SELECTION:
In 2003 I came out of college as a mature student, having gained a first class honours degree in Illustration.  At the same time my husband had become redundant after seven years at a commercial sculpting company.

 

This redundancy was, strangely, a blessing for the whole family, even though the company was small and only gave a few hundred as a redundancy package,  It meant that my husband was finally home.  (His work had involved him living away from home during the week and coming back on weekends.)   During this time of him being away I had gone through another pregnancy which made five children in all, and their dad being away was not very easy. So there we were with five children, a few hundred pounds, and £30,000 of debt.  Whilst my husband was working we were just about managing to pay off the monthly payments. Our children were all school ages, primary and secondary.

AVAILABLE DATA:
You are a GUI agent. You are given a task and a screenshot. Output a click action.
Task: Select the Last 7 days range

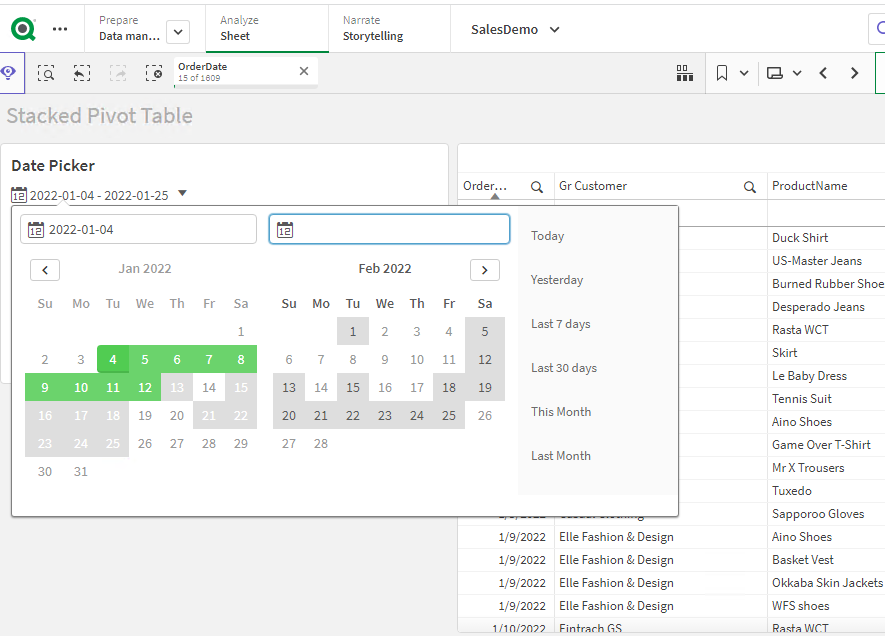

WHAT YOU WILL DO:
**a.** From the redundancy passage, return the part that opens with the words containing "In 2003 I came" and ends with "commercial sculpting company.".
**b.** Answer these from the redundancy passage:
(i) What degree did the writer earn on leaving college in 2003?
(ii) How long had the husband worked at the commercial sculpting company?
(iii) How much debt did the family have?
**c.** Carry on the redundancy passage from its last sentence.
The listing has no role here.

ANSWERS TO EACH TASK:
**a.**
In 2003 I came out of college as a mature student, having gained a first class honours degree in Illustration.  At the same time my husband had become redundant after seven years at a commercial sculpting company.

**b.**
(i) A first class honours degree in Illustration.
(ii) Seven years.
(iii) £30,000.

**c.**
At this point we felt it would not be right to sign up for social security payments as we both had many skills between us, and felt God would lead us to the right places to use them.  So we signed up as self- employed, and were able to get some help towards food and bills etc.   What we didn’t realize was that in signing up as self employed this voided the right to claim on the insurance cover we’d taken out on the loans in case something like this happened.

 

Members of my family were not very impressed by our decision to not sign up for social security, but we felt this idea was accepting the fact that we were unemployed.  All the time I was doing my degree I was doing it to be employed and useful, not useless.   I was working on the idea that we are all employed by God and this employment is constant.   As soon as my husband had been made unemployed we both set up work together as a sculpting house, so signing on would have been dishonest. When we started our sculpting, in order for the project to succeed we had both made the decision to be absolutely honest in declaring all we earned, and never hiding anything, so signing on as if unemployed would have been wrong.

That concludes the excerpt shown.